Quelques expériences faites dans le cadre de la filière propédeutique

Auteurs

  • Elisabeth Jandl-Jager

Résumé

La loi fédérale [autrichienne] sur la formation en psychothérapie (1991) a défini un parcours obligatoire de qualification. Depuis, la formation se fait en deux parties : d'abord une filière propédeutique en psychothérapie, puis une formation spécialisée. Seules les personnes ayant terminé la deuxième partie sont autorisées à pratiquer. Dans le commentaire de la loi, l'exigence d'une filière propédeutique est justifiée par la nécessité de placer à un même niveau de qualification spécifique tous les groupes admis à la formation en psychothérapie ; or, ceux-ci sont issus de différentes disciplines et il faut donc établir un niveau de base uniforme. La filière propédeutique enseigne les compétences de base pertinentes et cela qualifie les candidats qui veulent suivre la formation dans un courant psychothérapeutique donné.

En Autriche, la formation professionnelle des psychothérapeutes a ceci de particulier qu'elle présuppose une autre formation - dans une « profession de base». Ceci implique qu'elle est considérée comme une sorte de deuxième « pilier professionnel » (Kryspin-Exner, 2001). La filière propédeutique comprend 765 heures d'enseignement théorique et 550 heures d'enseignement pratique. Un stage pratique doit permettre aux futurs thérapeutes d'entrer en contact aussi tôt que possible avec le domaine dans lequel ils travailleront ; il doit également être l'occasion pour le candidat d'établir des liens entre la théorie et la pratique et d'évaluer sur cette base ses propres capacités et motifs. La partie pratique de la filière propédeutique inclut un minimum de 50 séances d'expérience sur soi (en setting individuel ou en groupe). Cette dernière doit permettre aux participants de développer leur capacité à l'introspection et de faire l'expérience sur eux-mêmes de la méthode psychothérapeutique. Sont également exigées 480 heures de stage pratique dans une institution accueillant des personnes souffrant de troubles psychiques ou du comportement. En parallèle, ce stage doit être supervisé, ce qui permet aux candidats de réfléchir aux expériences et vécus provoqués par le travail, de les gérer et de devenir conscients de leurs propres réactions.

En janvier 2002, 15 filières propédeutiques avaient été homologuées par le Ministère fédéral de l'action sociale (BMSSG). Six filières sont offertes par des associations à caractère privé (dont cinq associations professionnelles), cinq filières se déroulent dans le cadre d'universités et trois sont gérées par des responsables de droit public (Landesakademie Niederösterreich, Arbeiterkammer Salzburg, Schloss Hofen Vorarlberg). En Autriche, il n'est pas possible d'acquérir un diplôme de psychothérapie à l'université.

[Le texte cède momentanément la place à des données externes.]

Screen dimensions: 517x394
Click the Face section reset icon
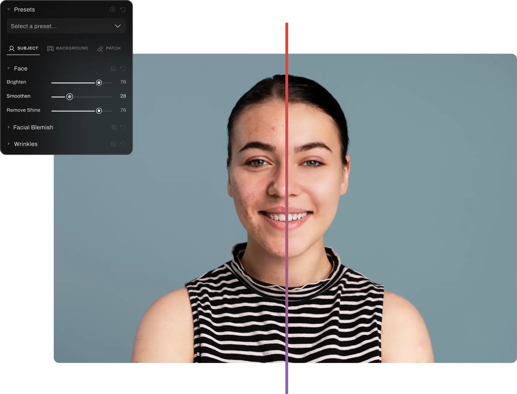click(123, 68)
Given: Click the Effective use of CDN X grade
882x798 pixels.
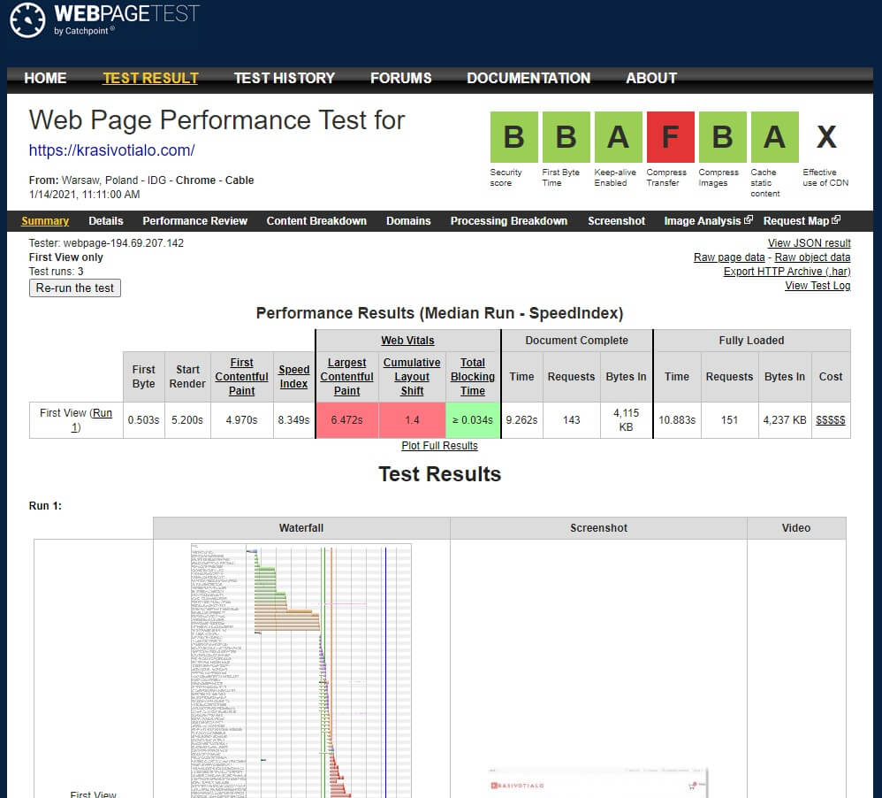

En 1997 et en collaboration avec 10 des 13 organes homologués a l'époque, une évaluation des filières a été menée. Les premières filières avaient été lancées au printemps 1992. Un peu plus de cinq ans plus tard, il sembla utile d'effectuer une première synthèse. Les indications ci-dessous se réfèrent à cette évaluation.

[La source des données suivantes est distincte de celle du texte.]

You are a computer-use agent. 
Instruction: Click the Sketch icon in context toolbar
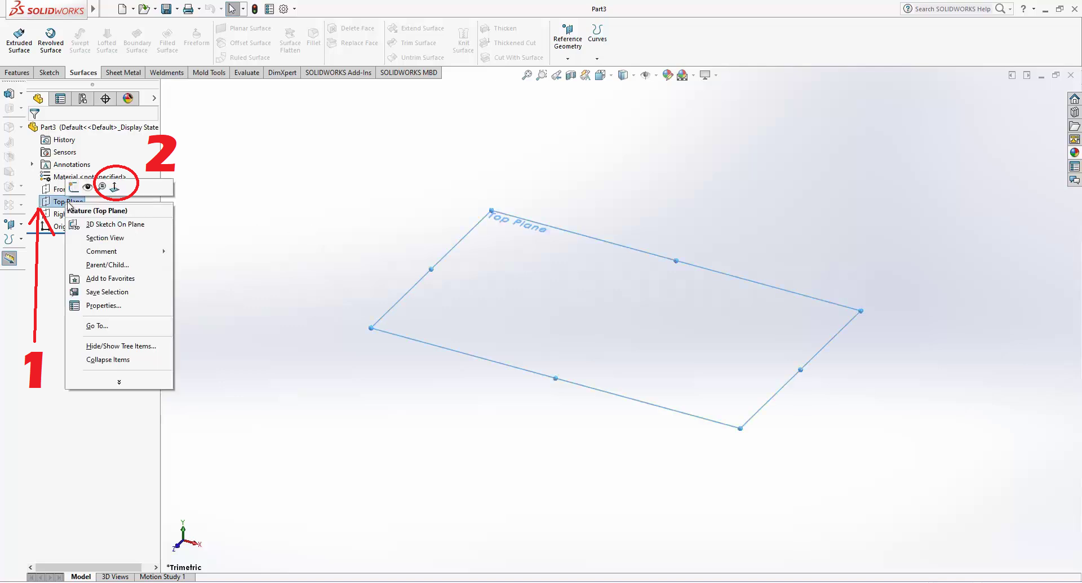point(74,187)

A l'époque, l'objectif du projet était d'élaborer un premier aperçu sur les participants (y compris ceux qui avaient terminé la filière et ceux qui l'avaient quittée). Il s'agissait aussi de collecter des données devant permettre d'améliorer la formation et de comparer son évolution avec les intentions définies par la loi.

Méthode
Avec le soutien des responsables de filières, quatre groupes de personnes ont reçu par la poste un questionnaire structuré : participants, personnes ayant terminé la filière, personnes l'ayant quittée ou interrompue et enseignants. Un rapport final concernant l'ensemble de l'enquête fut publié (Jandl-Jager et al. 1998). Le taux de renvoi du questionnaire se situa entre 31 % et 47%.

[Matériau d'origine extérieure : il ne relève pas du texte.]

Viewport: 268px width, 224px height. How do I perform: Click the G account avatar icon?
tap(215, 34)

Données démographiques concernant les participants : presque 4/5 d'entre eux sont des femmes. Le groupe des 25-34 ans représente 56% du total, celui des 35-39 ans 18%. Données démographiques concernant les diplômés : il y a 75% de femmes et 25% d'hommes, ce qui signifie que proportionnellement, plus d'hommes terminent la filière. La proportion des 25-34 ans s'élève à 47.5%, celle des 35-39 ans à 24%. Les diplômés sont donc en moyenne un peu plus âgés.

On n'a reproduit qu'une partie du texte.